No caso que trouxe o assunto à tona, foi exatamente esse o percurso: segundo a esposa de Lito, Mila Seidl, a hipótese era considerada das menos prováveis, os sintomas não seguiram o padrão mais comum e o resultado levou semanas para chegar.

Se o problema é a proteína, dá para não produzi-la?

É daí que nasce a estratégia em teste. Em vez de tentar atacar a proteína anormal já depositada no cérebro, a ideia é reduzir a produção da proteína original. "A proteína é o problema aqui, mas é difícil atingi-la uma vez que ela está lá, então queremos subir e atingir a molécula de RNA que produz a proteína", disse Eric Minikel, pesquisador de Harvard e investigador principal do estudo.

A ferramenta é um RNA de interferência pequeno, o siRNA: uma molécula que se liga e corta o RNA mensageiro que carrega, dentro da célula, as instruções para fabricar a proteína priônica. Como as diferentes doenças priônicas têm em comum a proteína produzida pelo mesmo gene, uma terapia que reduza essa produção poderia, em tese, servir a mais de uma delas.

A pesquisa não surgiu do nada. Minikel e Sonia Vallabh codirigem o programa Prion Therapeutic Science no Instituto Broad. A mãe de Vallabh morreu aos 51 anos de insônia familiar fatal, uma doença priônica hereditária; pouco depois, ela descobriu que carregava a mesma mutação. Os dois trocaram de carreira para estudar o assunto.

Em camundongos, uma dose única de siRNA aplicada depois do início dos sintomas reduziu em 49% a quantidade de proteína priônica e aumentou em 64% o tempo de sobrevivência, segundo estudo publicado na revista Nucleic Acids Research. O resultado é pré-clínico: na maioria das vezes, o que se observa em animais não se repete em pessoas na mesma proporção.

O ensaio que começou este ano

A terapia experimental nunca havia sido testada em seres humanos antes deste estudo. A primeira fase começou em abril deste ano, conduzida por Harvard, pelo Instituto Broad e pela Universidade de Massachusetts, com financiamento do NeuroNEXT, programa ligado aos Institutos Nacionais de Saúde dos Estados Unidos. O objetivo declarado é avaliar segurança e tolerabilidade.

O desenho prevê 15 pacientes já sintomáticos, que recebem uma dose por punção lombar, com quantidades maiores para quem entra mais tarde, e um grupo de comparação de outros 15 participantes que não recebem tratamento. A conclusão está prevista para agosto de 2029, segundo o registro na plataforma ClinicalTrials. Entrar em fase clínica não significa que a terapia tenha eficácia ou segurança comprovadas — é justamente isso que os testes existem para descobrir.

Outra linha do mesmo grupo, com edição genética, reduziu pela metade a proteína no cérebro de camundongos e prolongou a vida dos animais em 52%, em trabalho publicado na Nature Medicine.
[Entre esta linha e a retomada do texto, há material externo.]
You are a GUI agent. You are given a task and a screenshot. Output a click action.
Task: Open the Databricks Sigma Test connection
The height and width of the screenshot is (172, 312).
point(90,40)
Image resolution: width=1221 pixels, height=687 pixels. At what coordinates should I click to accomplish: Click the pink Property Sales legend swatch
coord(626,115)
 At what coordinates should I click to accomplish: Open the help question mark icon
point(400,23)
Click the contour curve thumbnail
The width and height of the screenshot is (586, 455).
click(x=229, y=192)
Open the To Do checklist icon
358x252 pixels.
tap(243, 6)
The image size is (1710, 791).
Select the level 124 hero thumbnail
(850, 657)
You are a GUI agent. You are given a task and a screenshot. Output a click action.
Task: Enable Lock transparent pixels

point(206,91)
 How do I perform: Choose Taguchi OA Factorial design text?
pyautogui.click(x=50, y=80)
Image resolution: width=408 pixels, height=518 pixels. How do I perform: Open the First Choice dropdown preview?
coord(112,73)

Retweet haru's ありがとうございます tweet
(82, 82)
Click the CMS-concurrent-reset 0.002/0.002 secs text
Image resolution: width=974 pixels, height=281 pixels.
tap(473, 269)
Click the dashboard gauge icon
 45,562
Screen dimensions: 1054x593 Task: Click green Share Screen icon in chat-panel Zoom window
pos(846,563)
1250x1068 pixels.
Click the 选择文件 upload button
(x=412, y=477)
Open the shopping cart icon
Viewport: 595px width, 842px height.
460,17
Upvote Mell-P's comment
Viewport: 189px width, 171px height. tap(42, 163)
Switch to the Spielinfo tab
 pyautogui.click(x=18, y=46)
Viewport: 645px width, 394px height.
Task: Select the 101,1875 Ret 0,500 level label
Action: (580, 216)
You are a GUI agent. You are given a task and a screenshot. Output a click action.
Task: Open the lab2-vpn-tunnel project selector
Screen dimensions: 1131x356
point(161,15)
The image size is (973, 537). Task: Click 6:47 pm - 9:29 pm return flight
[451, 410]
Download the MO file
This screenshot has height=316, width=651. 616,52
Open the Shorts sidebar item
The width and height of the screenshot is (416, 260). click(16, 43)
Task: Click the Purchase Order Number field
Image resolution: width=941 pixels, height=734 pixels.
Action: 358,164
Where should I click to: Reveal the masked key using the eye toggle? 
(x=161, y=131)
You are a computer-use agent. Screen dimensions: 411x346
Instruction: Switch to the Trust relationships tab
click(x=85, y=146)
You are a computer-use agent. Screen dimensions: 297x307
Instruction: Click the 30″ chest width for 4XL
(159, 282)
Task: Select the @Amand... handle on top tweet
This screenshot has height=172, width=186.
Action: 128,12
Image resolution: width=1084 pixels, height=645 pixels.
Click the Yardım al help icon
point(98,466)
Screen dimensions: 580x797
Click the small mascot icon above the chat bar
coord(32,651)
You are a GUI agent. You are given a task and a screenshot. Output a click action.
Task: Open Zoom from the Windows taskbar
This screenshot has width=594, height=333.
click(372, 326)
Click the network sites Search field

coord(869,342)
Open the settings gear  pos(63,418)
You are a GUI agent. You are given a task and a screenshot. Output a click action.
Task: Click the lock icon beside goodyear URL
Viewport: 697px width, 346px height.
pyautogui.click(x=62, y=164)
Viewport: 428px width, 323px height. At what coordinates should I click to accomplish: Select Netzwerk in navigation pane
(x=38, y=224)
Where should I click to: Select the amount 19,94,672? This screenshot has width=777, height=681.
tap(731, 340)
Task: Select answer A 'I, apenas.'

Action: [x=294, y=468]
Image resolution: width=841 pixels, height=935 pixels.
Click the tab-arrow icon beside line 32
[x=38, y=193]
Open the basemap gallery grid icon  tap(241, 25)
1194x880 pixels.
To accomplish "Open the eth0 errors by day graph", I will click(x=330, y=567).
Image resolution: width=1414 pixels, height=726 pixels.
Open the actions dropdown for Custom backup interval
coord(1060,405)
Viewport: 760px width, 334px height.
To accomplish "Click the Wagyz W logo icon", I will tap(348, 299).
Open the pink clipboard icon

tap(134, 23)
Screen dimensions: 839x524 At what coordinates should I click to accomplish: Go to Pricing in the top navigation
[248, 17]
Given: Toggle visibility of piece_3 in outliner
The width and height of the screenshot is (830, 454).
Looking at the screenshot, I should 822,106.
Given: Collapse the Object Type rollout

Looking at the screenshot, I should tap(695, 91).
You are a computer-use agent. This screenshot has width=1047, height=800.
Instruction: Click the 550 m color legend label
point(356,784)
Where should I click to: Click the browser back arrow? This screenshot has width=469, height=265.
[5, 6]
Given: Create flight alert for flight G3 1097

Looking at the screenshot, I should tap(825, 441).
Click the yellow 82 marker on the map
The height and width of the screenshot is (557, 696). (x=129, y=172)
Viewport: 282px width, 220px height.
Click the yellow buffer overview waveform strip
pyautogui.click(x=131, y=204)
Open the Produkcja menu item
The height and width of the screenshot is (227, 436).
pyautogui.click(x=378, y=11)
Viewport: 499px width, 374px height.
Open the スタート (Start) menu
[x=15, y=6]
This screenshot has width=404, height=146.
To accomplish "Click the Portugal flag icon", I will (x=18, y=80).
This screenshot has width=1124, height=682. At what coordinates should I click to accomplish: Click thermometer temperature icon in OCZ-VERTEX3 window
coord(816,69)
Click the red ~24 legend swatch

Segundo os pesquisadores, ensaios em humanos dessa abordagem ainda devem levar anos para começar.

O que fazer com essa informação

O que já está estabelecido: a doença é rara, avança em meses, mata a grande maioria dos pacientes em até um ano e não tem hoje nenhum tratamento capaz de reverter ou interromper sua evolução. A forma mais comum não tem relação com consumo de carne. O diagnóstico é difícil por natureza, e o exame mais preciso ainda não está amplamente disponível no país.

O que ainda não se sabe: se reduzir a produção da proteína muda alguma coisa no curso da doença em pessoas, em que dose isso seria seguro e se o efeito visto em camundongos se repete fora do laboratório. Uma fila para participar de um ensaio de primeira fase — como a mencionada pela família de Lito Sousa, que disse aguardar um estudo nos Estados Unidos com abertura marcada para 20 de outubro — é fila para um teste de segurança, não acesso a um tratamento pronto.

Para quem lê isso preocupado com sintomas próprios ou de alguém próximo, o ponto de atenção não é a raridade da doença, é a velocidade: perda de memória, desequilíbrio e alterações de comportamento que se instalam em poucas semanas pedem avaliação neurológica cedo, porque parte das causas possíveis de piora rápida tem tratamento. "Como são casos de rápida evolução, de demência e perda cognitiva, o neurologista tem que estar atento e fazer essa investigação o quanto antes", afirma Jerusa.

E o que vale acompanhar daqui para frente é a pergunta que o ensaio se propõe a responder, com prazo para 2029: se a doença começa quando uma proteína muda de forma, impedir que ela seja fabricada é suficiente para mudar o desfecho de quem já adoeceu?